A wave of trends branded as new forms of “self-care” have swept the internet in recent years. This social media trend has manifested in TikToks featuring skin care products, bloggers encouraging their followers to “put themselves first” and posts listing self-affirmations. However, differing opinions have emerged over whether or not this influx of “self-care” content is actually beneficial to its viewers.

Beneficial – Audrey

Social pressures, self-comparison and the insecurities ingrained in everyday life are only magnified by the growing prevalence of social media. Unfortunately, ideals such as self-love and positive encouragement that create supportive environments are often diminished by personal insecurities stimulated by social media platforms such as Instagram and TikTok.

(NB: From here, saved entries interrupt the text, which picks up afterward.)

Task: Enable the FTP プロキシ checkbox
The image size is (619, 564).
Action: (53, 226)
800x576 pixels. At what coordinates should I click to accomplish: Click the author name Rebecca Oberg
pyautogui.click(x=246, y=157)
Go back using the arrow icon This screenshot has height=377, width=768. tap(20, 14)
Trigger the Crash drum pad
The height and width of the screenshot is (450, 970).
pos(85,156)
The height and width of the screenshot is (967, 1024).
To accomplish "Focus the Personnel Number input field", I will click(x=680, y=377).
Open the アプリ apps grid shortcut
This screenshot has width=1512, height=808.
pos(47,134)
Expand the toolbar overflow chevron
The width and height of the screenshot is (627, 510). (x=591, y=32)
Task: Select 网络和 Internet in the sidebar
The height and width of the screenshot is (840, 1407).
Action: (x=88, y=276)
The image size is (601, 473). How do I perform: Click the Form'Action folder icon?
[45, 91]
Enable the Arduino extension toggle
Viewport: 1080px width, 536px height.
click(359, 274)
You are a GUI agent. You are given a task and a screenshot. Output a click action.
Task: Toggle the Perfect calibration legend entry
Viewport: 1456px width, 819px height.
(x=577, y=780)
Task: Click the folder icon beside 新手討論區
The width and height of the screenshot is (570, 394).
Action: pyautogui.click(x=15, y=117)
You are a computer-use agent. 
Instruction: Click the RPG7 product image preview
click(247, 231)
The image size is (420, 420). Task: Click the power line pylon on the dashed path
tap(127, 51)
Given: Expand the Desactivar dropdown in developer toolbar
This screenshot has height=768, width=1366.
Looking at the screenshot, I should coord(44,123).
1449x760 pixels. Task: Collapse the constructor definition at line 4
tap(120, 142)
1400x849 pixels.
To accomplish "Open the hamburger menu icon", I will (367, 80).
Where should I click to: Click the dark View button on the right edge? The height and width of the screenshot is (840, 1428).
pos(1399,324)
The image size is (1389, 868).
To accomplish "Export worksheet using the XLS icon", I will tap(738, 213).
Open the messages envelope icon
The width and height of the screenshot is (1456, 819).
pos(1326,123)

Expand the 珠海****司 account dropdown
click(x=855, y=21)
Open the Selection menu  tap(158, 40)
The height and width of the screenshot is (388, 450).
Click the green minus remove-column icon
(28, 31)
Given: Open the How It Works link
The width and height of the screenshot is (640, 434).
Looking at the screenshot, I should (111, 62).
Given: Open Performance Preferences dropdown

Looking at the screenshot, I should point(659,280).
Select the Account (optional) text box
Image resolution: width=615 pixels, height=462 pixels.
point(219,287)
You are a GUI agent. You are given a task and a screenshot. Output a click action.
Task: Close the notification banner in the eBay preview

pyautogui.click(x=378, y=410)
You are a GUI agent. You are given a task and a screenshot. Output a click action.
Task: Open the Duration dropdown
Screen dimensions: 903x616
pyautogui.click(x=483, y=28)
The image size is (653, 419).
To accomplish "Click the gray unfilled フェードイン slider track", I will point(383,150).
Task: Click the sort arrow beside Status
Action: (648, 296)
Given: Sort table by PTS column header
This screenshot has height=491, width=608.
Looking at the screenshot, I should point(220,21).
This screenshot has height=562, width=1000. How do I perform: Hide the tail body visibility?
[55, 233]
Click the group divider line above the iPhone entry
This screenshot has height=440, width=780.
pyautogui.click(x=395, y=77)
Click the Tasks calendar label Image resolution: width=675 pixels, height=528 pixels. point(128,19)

Online platforms have become echo chambers that foster mental health struggles and insecurities for their users. Intended to encourage people to prioritize their emotional health, self-care content balances out the negative aspects of social media by battling insecurities and social pressure.

Recently, countless self-care videos have overwhelmed my TikTok For You Page with phrases like “you are your top priority.” While this idea may originally be deemed as self-absorbed, it spreads a positive impact to the people who struggle to stand up for themselves and their own needs.

Influencers who promote the concept of “putting yourself first” are encouraging their viewers to focus primarily on their own desires. By interpreting this quote as self-centered, users are diminishing its purpose, which is to ensure that people prioritize taking their own needs into consideration, not just those of others.

Furthermore, self-care content generally involves positive affirmation. This content inspires self-confidence by encouraging people to find love within themselves. While some might consider this to be egocentric, it speaks volumes to those who struggle with insecurities and low self-esteem, balancing out the negative aspects of social media.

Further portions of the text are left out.